The reference to sceptre and the Tribe of Judah has led many to view this verse as a Messianic prophecy. Genesis 49:9 mentions the lion of Judah, which is recalled in the Latin Christian prayer "Exorcism Against Satan and the Apostate Angels" ( the "Prayer to St. Michael"). Specifically, the exorcist calls upon the Lion of the Tribe of Judah—interpreted as Jesus by the Christian author of the prayer—while indicating that Jesus holds the scepter of King David—whom Christians believe is his ancestor—and the prophet Moses. The relevant part of the prayer reads:

According to Rashi, an important Jewish scholar and rabbi of the mid-11th and early 12th centuries CE, Shiloh is associated with both Moses and the Mashiakh. The Zohar, a foundational work of Jewish mysticism authored in the Middle Ages, notes that Shiloh (שילה) and MoSheH (משה) have an equal gematria:
According to another explanation, the words "no shrub of the field was yet in the earth" refer to the first Messiah, and the words "no herb of the field had yet sprung up" refer to the second Messiah. Why had they not shot forth? Because Moses was not there to serve the Shekinah—Moses, of whom it is written, "and there was no man to till the ground". This is also hinted at in the verse "the sceptre shall not depart from Judah nor the ruler's staff from between his feet", [with] "the sceptre" referring to the Messiah of the house of Judah, and "the staff" to the Messiah of the house of Joseph. "Until Shiloh cometh": this is Moses, the numerical value of the two names Shiloh and Moses being the same.
— Zohar § Bereshit 21:234

The above interpretation dates back at least to the Aramaic Targum Onkelos of the first century CE and was later widely understood by Christians to refer to the promised Messiah in most traditional Israelite beliefs and writings.

Among some Christians, "Shiloh" is seen as a reference to Jesus, whom they believe to have fulfilled the earlier prophecies of the Torah. The word Shiloh is not specifically mentioned in the New Testament, but some have connected it to the Pool of Siloam, referred to in a story of Jesus healing of the man born blind in the book of John. However, Genesis 49:10 became a major messianic text appealed to by the Church Fathers. The Christian messianic interpretation is found in the capitalisation of the pronoun "He" in the Holman Christian Standard Bible ("until He whose right it is comes").

Some Christian scholars note that Shiloh is not found as a personal name in the Old Testament (Hebrew Bible).

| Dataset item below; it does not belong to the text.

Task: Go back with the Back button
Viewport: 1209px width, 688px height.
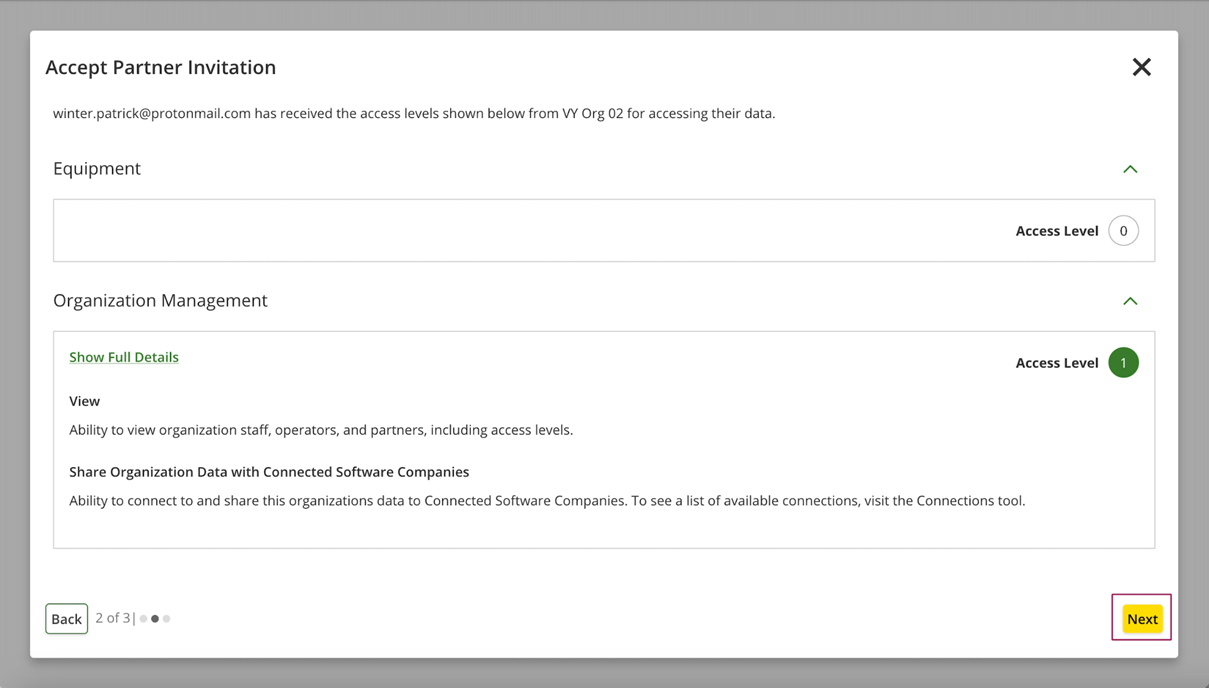Action: pos(66,619)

Others interpret it as a place name, but they consider this less likely.

== Latter Day Saint movement ==
In the Church of Jesus Christ of Latter-day Saints and according Joseph Smith Jr. "Shiloh" is a name of the messiah Jesus Christ.

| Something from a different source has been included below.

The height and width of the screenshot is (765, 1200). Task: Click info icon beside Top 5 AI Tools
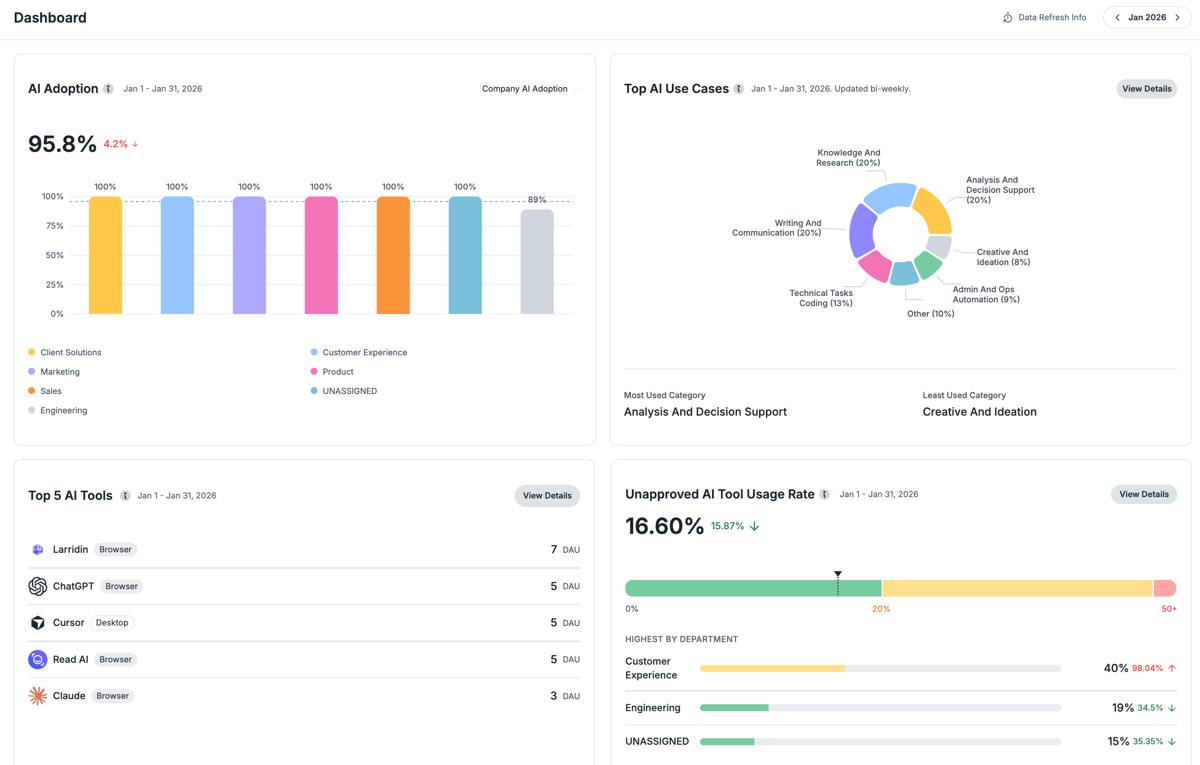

In one of the sacred books of the Church of Christ with the Elijah Message called The Word of the Lord or The Word of the Lord Brought to Mankind by an Angel God says that "Shiloh" is one of his names along with "Jehovah", "Jesus Christ" and others.

== Islamic interpretation ==

According to Muslims, Muhammad is identified as Shiloh, with a particular reference to Quran 3:81.